Mrs. Furious said...

sorry guys I've been having the hardest time getting blogger to work today!


Kelly O,
"What You Think About, You Bring About "
That really is so true. I've seen it again and again in myself and those around me. I'm currently hoping to help snap someone in my life out of negative spiral... it is so hard to see when you are on your way down!

Sherry,
Would have loved to have seen that picture! Mr F does that for a living so I am well aware how perfected images become.

Sherry/Shay said...

Here's the link:

http://www.fitsugar.com/419860

Mrs. Furious said...

Sherry,
thanks for the link. How erroneous was that?! She looks practically flawless in the first pic. Ridiculous.

P.O.M. said...

As I am sitting here staring at my "Fitness" magazine, it dawns me - Holy shit. You are totally right. I did always laugh at how they have such thin models on there that there is no way they are healthy.

And regarding images - I am really affected by things I watch and can guarantee a dream about it. I had a boyfriend who watched ultimate fighting so i would too. But I had to stop becuase the images of people getting punched would stick in my head.

P.O.M. said...

OH. PS. I am the master of the SNOOP, too. Always have been, always will.

Mrs. Furious said...

P.O.M.,
I especially hate Shape magazine...they always have some overly thin actress on the cover. It actually wasn't so bad when it first came out but it has changed for the worse over the years.

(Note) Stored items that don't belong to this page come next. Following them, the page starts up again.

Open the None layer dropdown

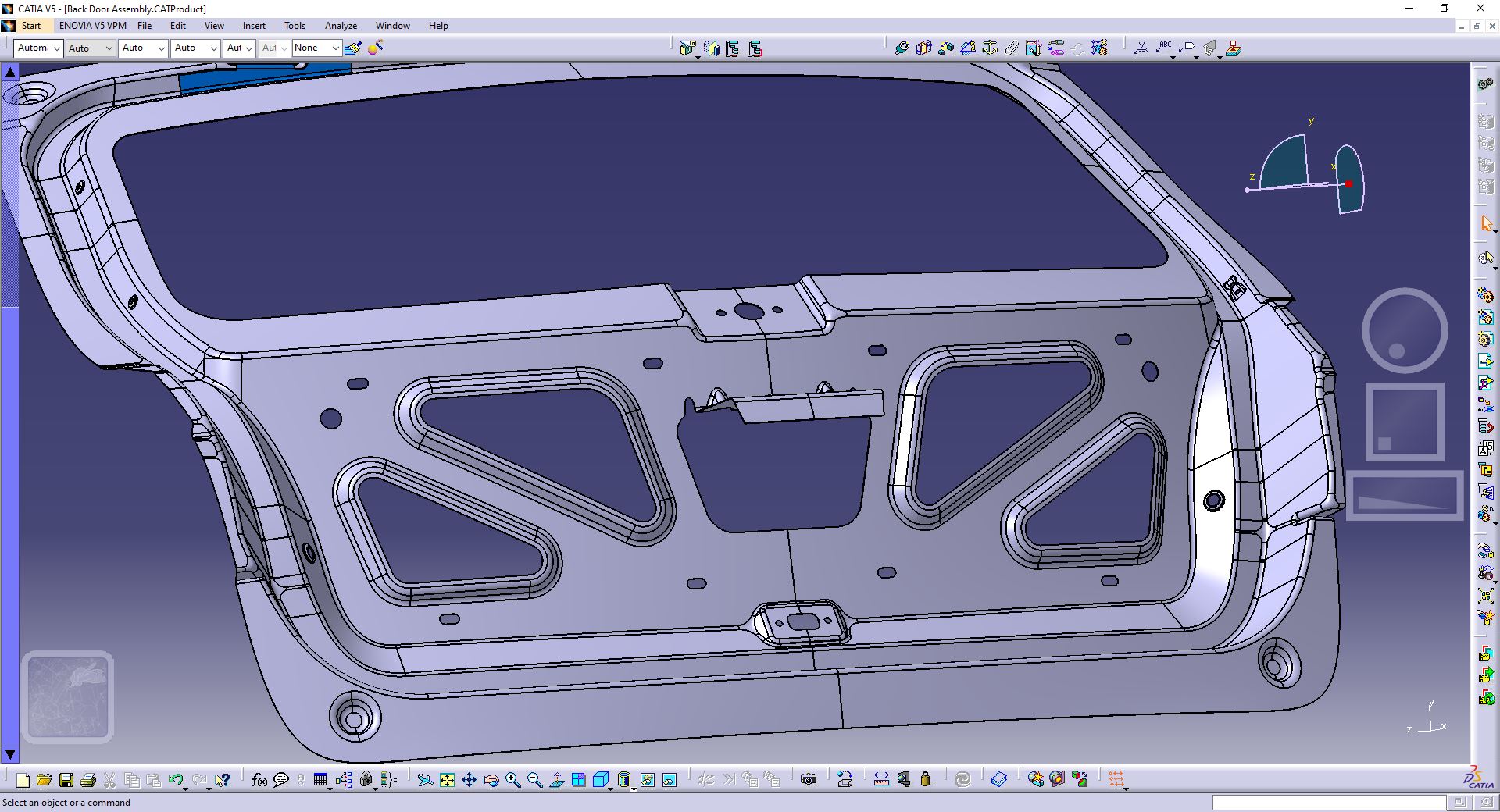[x=316, y=48]
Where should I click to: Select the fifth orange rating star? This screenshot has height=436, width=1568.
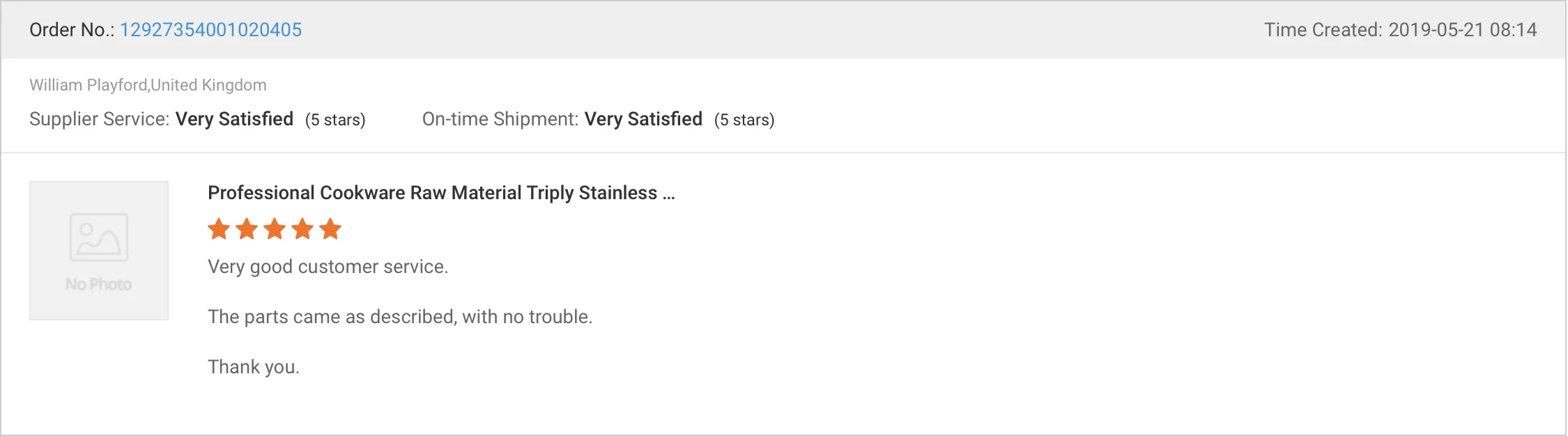tap(330, 228)
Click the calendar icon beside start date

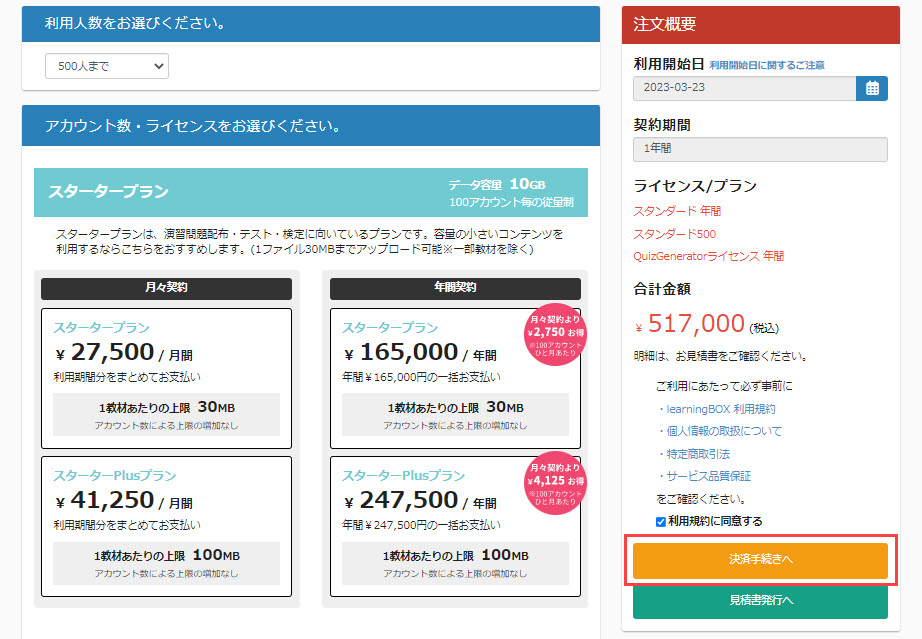click(x=872, y=88)
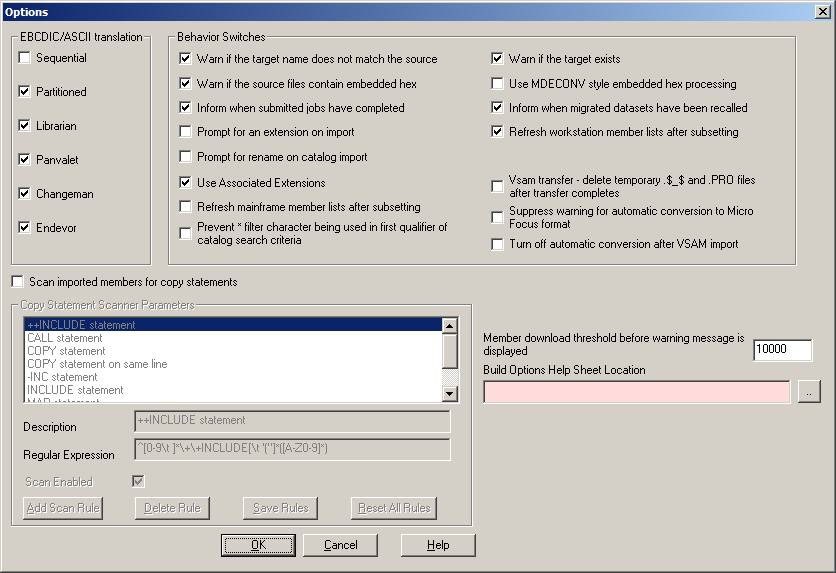
Task: Click Cancel to dismiss Options
Action: tap(340, 545)
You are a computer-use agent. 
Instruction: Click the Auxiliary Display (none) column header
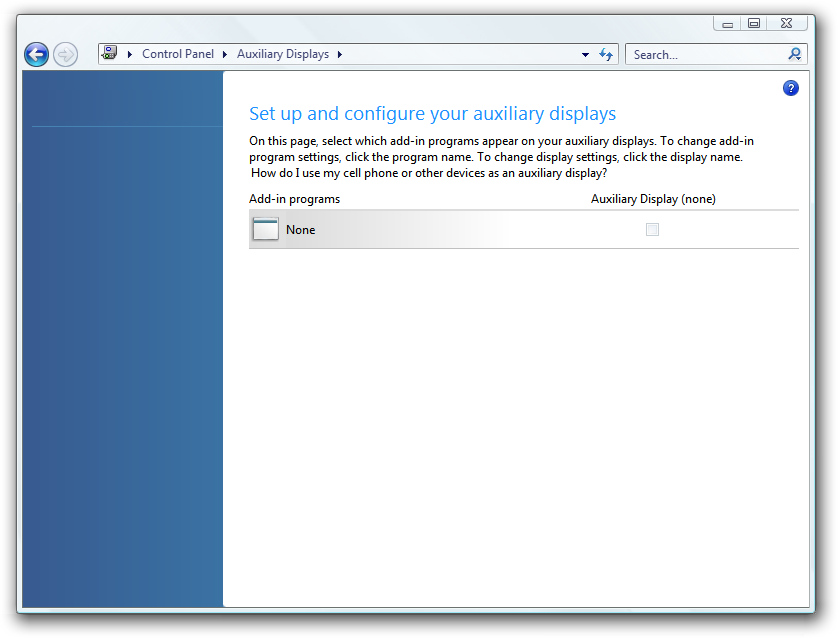653,199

And I think when you have parents like we did snooping is second nature ;)

Kiki said...

I had to stop reading gossip magazines when I dreamed that Tom and Katie were interviewing me to be a nanny for Suri and I was trying to get away...escape. I woke up in a sweat. The other thing I ban is magazines that have ads for smoking...my dad died from it...I'm still bitter.

Mrs. Furious said...

Kiki,
I'm sorry to hear about your father. :(

Kiki said...

Thanks, its strange...it doesn't get any easier, I thought it would, but it stings and every day I wake up and I remember "Oh yeah, my dad isn't here anymore." Its been three years this year, maybe it just takes time. Those steps of grief though...a total joke!

Mrs. Furious said...

Kiki,
I'm sure time will help but I don't think it is unreasonable to still feel some level of grief for a long time if not forever. I was actually listening to a very interesting interview on NPR a little while back about different cultures and the norm for grief and it is no surprise that our culture has a very low tolerance for it and thinks it isn't "healthy" if you are still mourning past the first year. In other cultures it is completely normal and expected.

Kiki said...

I wonder if I did an NPR search if I could find a copy of that. I did read something sort of similar in a book by Joan Didion, when she lost her husband and daughter all in the same year.

Thank you for your compassion and understanding, I am grateful, truly.

Mrs. Furious said...

Kiki,
I'll try to do a search and see if I can get you the link. check back tonight.
I'm pretty sure it was a male professor from Chapel Hill... and it was probably on Talk of The Nation.

Mrs. Furious said...

Kiki,
here is the LINK
It is the segment about Jerome C. Wakefield and his book 'The Loss of Sadness".